- What to work on: Which lines below fall between the one containing "The height and width of the screenshot is (458, 611)." and the one containing "Click the China"? Repeat them exactly, counting both of those lines, and add nothing else.

(Dataset entries)
══════════════════════════════
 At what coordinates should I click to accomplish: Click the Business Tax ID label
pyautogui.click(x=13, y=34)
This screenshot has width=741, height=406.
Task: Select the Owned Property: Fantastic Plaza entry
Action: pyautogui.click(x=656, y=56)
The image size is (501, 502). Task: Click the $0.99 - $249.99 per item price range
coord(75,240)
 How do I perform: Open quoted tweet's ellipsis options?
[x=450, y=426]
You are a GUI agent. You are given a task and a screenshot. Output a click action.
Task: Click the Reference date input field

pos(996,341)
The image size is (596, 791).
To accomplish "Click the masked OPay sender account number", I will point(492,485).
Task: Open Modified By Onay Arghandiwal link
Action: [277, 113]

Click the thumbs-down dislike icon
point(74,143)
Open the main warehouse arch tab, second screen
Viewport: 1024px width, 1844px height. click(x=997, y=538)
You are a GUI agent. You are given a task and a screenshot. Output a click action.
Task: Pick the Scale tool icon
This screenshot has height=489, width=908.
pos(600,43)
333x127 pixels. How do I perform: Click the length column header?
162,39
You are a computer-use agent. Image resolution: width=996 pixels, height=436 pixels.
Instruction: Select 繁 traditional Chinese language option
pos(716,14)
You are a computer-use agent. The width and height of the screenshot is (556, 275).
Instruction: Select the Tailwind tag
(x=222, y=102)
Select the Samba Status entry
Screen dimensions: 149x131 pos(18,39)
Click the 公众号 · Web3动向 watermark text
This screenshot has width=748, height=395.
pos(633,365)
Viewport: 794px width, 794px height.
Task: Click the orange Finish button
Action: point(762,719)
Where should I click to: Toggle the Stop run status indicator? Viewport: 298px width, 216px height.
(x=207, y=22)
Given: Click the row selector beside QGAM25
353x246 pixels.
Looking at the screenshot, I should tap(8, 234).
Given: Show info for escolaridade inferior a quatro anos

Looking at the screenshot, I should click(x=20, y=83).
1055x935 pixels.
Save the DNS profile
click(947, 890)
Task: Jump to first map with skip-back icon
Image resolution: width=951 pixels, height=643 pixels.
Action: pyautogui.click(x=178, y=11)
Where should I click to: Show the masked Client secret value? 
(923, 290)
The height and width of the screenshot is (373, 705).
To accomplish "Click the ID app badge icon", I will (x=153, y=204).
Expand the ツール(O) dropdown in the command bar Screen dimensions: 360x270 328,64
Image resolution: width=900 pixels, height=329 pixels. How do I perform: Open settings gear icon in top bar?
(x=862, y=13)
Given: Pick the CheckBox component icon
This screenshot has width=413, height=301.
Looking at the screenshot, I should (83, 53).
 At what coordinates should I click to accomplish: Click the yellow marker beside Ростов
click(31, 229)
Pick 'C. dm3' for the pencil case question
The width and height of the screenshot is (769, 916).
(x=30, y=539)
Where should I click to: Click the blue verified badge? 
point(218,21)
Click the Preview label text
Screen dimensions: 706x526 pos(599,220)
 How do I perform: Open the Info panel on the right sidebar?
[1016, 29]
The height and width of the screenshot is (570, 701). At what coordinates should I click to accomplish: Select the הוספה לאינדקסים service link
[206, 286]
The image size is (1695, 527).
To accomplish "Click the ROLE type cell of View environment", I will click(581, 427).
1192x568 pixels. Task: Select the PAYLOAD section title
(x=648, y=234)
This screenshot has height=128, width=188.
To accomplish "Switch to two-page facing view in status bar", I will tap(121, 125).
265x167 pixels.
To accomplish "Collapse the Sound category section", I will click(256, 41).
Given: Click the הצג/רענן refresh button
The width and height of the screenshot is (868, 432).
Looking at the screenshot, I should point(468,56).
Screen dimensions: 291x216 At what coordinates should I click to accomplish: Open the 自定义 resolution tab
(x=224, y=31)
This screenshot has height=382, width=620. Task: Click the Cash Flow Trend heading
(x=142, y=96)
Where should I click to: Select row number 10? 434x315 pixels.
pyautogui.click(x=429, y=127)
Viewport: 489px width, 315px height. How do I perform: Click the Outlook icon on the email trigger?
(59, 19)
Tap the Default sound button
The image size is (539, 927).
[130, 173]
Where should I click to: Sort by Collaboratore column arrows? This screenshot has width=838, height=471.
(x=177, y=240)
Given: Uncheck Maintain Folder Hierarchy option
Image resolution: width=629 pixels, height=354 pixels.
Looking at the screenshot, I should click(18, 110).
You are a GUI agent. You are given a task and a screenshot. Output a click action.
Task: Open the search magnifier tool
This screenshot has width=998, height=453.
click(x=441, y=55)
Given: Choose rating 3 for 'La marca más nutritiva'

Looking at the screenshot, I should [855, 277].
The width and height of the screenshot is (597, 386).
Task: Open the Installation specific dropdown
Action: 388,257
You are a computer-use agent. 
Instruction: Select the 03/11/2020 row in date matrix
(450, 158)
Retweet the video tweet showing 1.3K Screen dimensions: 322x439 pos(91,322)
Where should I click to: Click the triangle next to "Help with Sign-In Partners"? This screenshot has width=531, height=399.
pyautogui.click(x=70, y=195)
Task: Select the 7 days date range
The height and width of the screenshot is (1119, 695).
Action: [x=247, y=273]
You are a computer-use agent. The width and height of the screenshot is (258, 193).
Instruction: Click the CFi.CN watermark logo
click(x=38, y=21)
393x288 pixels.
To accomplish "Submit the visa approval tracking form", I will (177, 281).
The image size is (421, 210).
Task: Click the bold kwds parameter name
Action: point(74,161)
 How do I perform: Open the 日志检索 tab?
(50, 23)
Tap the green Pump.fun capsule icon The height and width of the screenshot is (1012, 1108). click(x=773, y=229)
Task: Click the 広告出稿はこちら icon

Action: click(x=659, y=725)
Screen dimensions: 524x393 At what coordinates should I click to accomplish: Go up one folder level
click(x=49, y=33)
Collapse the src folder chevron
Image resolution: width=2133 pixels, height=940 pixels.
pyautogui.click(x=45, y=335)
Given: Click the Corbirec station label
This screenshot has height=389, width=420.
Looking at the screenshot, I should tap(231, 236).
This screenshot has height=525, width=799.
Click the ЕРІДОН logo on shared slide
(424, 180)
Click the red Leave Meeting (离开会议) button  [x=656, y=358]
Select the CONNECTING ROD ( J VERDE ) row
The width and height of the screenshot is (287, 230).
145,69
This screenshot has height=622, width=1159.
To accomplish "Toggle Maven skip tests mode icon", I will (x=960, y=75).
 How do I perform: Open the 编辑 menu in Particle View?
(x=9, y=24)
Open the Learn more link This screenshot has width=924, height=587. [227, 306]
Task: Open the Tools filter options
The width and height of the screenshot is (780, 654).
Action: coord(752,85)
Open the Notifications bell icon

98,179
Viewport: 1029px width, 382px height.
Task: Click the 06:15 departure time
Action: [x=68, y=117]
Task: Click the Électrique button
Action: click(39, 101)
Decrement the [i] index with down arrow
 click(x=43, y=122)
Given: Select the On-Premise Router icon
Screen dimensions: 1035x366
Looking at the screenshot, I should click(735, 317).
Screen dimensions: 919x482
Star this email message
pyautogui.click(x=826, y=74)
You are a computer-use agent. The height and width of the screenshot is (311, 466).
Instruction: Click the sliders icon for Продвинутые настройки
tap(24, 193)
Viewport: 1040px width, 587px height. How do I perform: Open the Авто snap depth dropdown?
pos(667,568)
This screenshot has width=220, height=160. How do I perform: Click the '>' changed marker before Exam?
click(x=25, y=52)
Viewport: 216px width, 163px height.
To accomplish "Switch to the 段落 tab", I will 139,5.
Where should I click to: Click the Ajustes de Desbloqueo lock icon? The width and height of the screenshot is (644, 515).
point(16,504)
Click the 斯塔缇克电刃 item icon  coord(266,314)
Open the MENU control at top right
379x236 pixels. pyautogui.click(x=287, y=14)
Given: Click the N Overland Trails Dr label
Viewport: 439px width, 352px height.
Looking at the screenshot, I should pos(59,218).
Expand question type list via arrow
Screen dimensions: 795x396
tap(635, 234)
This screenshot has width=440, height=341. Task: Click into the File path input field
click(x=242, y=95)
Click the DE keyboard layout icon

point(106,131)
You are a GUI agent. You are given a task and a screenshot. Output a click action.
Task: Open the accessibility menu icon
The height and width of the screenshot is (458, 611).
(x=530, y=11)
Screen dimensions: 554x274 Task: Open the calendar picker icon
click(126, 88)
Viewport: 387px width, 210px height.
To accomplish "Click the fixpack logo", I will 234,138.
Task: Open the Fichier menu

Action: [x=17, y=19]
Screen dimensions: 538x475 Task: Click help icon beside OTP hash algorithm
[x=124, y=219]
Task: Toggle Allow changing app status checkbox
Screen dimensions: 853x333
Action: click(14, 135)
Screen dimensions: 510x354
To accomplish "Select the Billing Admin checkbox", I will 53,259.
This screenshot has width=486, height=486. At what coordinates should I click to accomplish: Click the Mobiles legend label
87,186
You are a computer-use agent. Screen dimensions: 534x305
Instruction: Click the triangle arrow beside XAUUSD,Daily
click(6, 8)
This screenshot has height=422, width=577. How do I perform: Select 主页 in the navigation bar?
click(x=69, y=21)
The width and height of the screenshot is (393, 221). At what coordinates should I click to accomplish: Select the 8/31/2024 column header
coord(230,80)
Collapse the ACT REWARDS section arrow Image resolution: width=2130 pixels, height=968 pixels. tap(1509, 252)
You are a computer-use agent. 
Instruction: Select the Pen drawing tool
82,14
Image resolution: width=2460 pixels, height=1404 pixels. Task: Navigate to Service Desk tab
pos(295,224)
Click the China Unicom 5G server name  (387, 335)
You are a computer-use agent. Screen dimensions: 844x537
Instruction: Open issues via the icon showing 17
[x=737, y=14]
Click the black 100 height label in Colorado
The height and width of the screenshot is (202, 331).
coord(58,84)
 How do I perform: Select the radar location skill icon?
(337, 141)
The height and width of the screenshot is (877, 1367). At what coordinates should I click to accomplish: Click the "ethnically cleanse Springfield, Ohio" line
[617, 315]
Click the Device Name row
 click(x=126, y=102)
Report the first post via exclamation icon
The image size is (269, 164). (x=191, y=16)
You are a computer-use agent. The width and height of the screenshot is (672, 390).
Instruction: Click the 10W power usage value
══════════════════════════════
- Written answer:
The height and width of the screenshot is (458, 611).
(x=530, y=11)
Screen dimensions: 554x274 Task: Open the calendar picker icon
click(126, 88)
Viewport: 387px width, 210px height.
To accomplish "Click the fixpack logo", I will 234,138.
Task: Open the Fichier menu

Action: [x=17, y=19]
Screen dimensions: 538x475 Task: Click help icon beside OTP hash algorithm
[x=124, y=219]
Task: Toggle Allow changing app status checkbox
Screen dimensions: 853x333
Action: click(14, 135)
Screen dimensions: 510x354
To accomplish "Select the Billing Admin checkbox", I will 53,259.
This screenshot has width=486, height=486. At what coordinates should I click to accomplish: Click the Mobiles legend label
87,186
You are a computer-use agent. Screen dimensions: 534x305
Instruction: Click the triangle arrow beside XAUUSD,Daily
click(6, 8)
This screenshot has height=422, width=577. How do I perform: Select 主页 in the navigation bar?
click(x=69, y=21)
The width and height of the screenshot is (393, 221). At what coordinates should I click to accomplish: Select the 8/31/2024 column header
coord(230,80)
Collapse the ACT REWARDS section arrow Image resolution: width=2130 pixels, height=968 pixels. tap(1509, 252)
You are a computer-use agent. 
Instruction: Select the Pen drawing tool
82,14
Image resolution: width=2460 pixels, height=1404 pixels. Task: Navigate to Service Desk tab
pos(295,224)
Click the China Unicom 5G server name  (387, 335)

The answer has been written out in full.